Tuesday, September 24, 2013

Expanded Capital Ownership and the Catholic Church, II: The Proposal


As we noted yesterday, the Catholic Church made two omissions in its social teachings.  One was to fail to remind people that (everything else being equal), future as well as past savings can be used to finance new capital.  The other was that the principles of economic justice, while implied, are not explicit.

Fortunately, Kelso and Adler presented the principles of economic justice in Chapter 5 of their first collaboration, The Capitalist Manifesto. As we describe and explain them,

1. Participative Justice. This is how one makes “input” to the economic process in order to make a living. It requires equal opportunity in gaining access to private property in productive assets as well as equality of opportunity to engage in productive work. Participative justice does not guarantee equal results, but requires that every person be guaranteed by society’s institutions the equal human right to make a productive contribution to the economy, both through one’s labor (as a worker) and through one’s productive capital (as an owner). Thus, this principle rejects monopolies, special privileges, and other exclusionary social barriers to economic self-reliance and personal freedom.

2. Distributive Justice. This is the out-take principle described in legal terms as the form of justice “which should govern the distribution of rewards and punishments. It assigns to each person the rewards which his or her personal merit or services deserve, or the proper punishment for his crimes.”

Distributive justice is based on the exchange or market value of one’s economic contributions — that all people have a right to receive a proportionate, market-determined share of the value of the marketable goods and services they produce with their labor contributions, their capital contributions, or both. In contrast to a controlled or command economy, this respects human dignity by making each economic “vote” count.

This understanding of distributive justice based on inputs must be clearly differentiated from definitions that base distribution on need. Sheen makes this clear when critiquing the Marxist dictum, “From each according to his capacity, to each according to his needs.” Distribution on need is a valid principle for charity, a moral responsibility, but not for justice, which (of course) is also a moral responsibility.

Charity does have its proper role, however. As Pope John Paul I stated in a talk given during a “general audience” during his brief pontificate, “Charity is the soul of justice.” Nevertheless, as Augustine of Hippo observed, “Charity is no substitute for justice withheld.” Charity should never be regarded as a substitute for justice, but as the fulfillment of justice. As Moses Maimonides explained,

The greatest level [of charity], above which there is no greater, is to support [your fellow man] by endowing him with a gift or loan, or entering into a partnership with him, or finding employment for him, in order to strengthen his hand until he need no longer be dependent upon others.

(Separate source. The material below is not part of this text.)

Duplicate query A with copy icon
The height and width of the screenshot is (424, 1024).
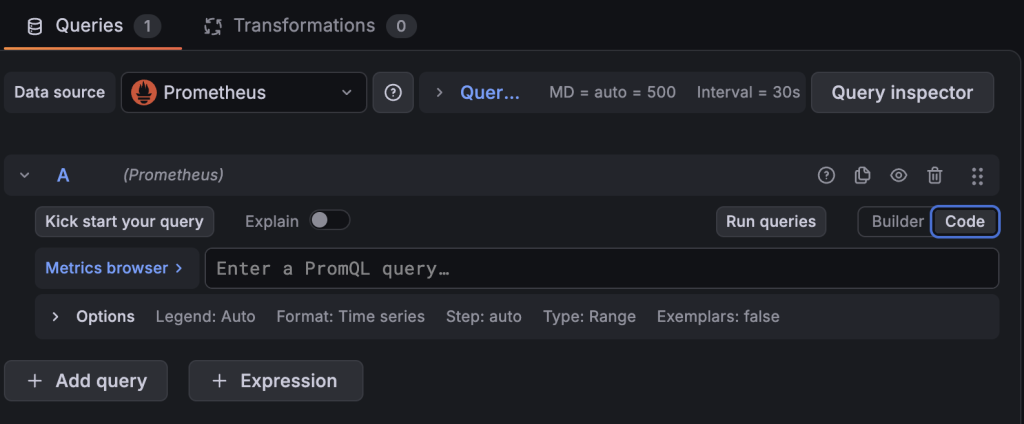pos(862,175)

3. Harmonic Justice. This is the feedback principle, also known as “social justice,” that rebalances participative justice and distributive justice when the system violates either essential principle. Harmonic justice includes a concept of limitation that discourages personal greed and prevents social monopolies. Social justice holds that every person has a personal responsibility to organize with others to correct their organizations, institutions, laws and the social order itself at every level whenever the principles of participative justice or distributive justice are violated or not operating properly.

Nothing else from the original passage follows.